-- Start Excerpt to read --

Commissioners’ split makes difference on land use


Lives — and the landscape — have been reshaped by 2-1 votes on development

Saturday, October 25 | 10:30 p.m.

MICHAEL ANDERSEN
COLUMBIAN STAFF WRITER


Sam Fox, 20, grinds a piece of steel at Fabrication Products, a Minnehaha factory forced to delay its expansion after a 2005 ruling by county commissioners that the company would have to share road-building costs. (Steven Lane/The Columbian)

In 2005, Ron Jones’ plan to ride the construction boom by adding 80 jobs at his Minnehaha steel factory collided with the Board of Clark County Commissioners.

In a 2-1 ruling, the commissioners upheld a hearing examiner’s decision that to expand his facility, he’d have to help build a public road through the site — a road that would ease truck congestion on St. Johns Boulevard but slice out a third of Jones’ buildable land.

Jones appealed the decision to a Cowlitz County judge, and that ruling, Jones said last week, cleared the way for him to finally enlarge his factory without extending the road. Today, the new facility is nearly complete but empty.

“This company was unable to grow during the best of times,” Jones said. “And now is not a good time.”

The ruling that delayed Jones’ project was one of 32 land-use appeals heard by the current county commissioners during their four years together.

A few of the decisions — on a Salmon Creek Wal-Mart, an asphalt plant in Brush Prairie and a gravel mine along the East Fork of the Lewis River — make headlines. Most don’t. But some say the decisions are among the most important the three-member board of commissioners gets to make.

-- End Excerpt to read --
-- Start Information shown --

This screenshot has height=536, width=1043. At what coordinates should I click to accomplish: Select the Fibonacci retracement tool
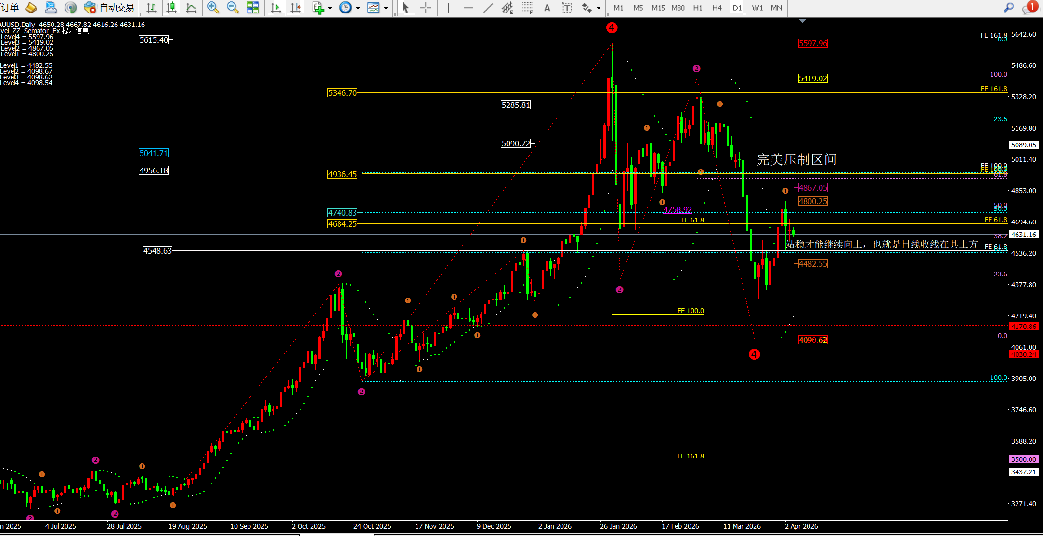coord(527,8)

-- End Information shown --

◆ **Given problem A**
According to the article on the county commissioners' land-use votes, how many land-use appeals did the current commissioners hear during their four years together?
◆ **Given problem B**
Pick up the article on the county commissioners' land-use votes after its last sentence and keep writing it.

◆ **Answer A**
32

◆ **Answer B**
And when Commissioner Betty Sue Morris steps down in December, whomever voters elect to replace her will be sliding into the board’s swing seat.


Unpredictable vote

Morris likes to describe commissioners as the county’s legislative, executive and judicial branches, all in one: First they make the rules, then they enforce and interpret them.

In the county’s land-use appeal process, the commissioners theoretically act like Supreme Court justices: impartial umpires calling legal “balls” and “strikes” without fear or favor.

But, as with the Supreme Court, the record shows a more complicated world, in which commissioners with different ideologies regularly break along familiar lines.

“Everybody’s got a different strike zone,” Commissioner Steve Stuart said.

Since 2005, the three sitting commissioners disagreed on 14 of 32 appeals, a Columbian public records request shows. Of those 14, the Democratic Stuart and Republican Marc Boldt disagreed on all but two.

Morris, a conservative Democrat, sided seven times with Stuart, five times with Boldt.

“We have sort of a sense of where the other two are philosophically,” said attorney James Howsley of Miller Nash, who often represents developers in land-use cases. “She’s the biggest crap-shoot of the three.”

The effects of Morris’ legal rulings have gone beyond such high-profile projects as a proposed gravel mine near Daybreak Park on the East Fork of the Lewis River — she joined with Stuart to block it — and a batch plant near central Brush Prairie, which she joined with Boldt to approve.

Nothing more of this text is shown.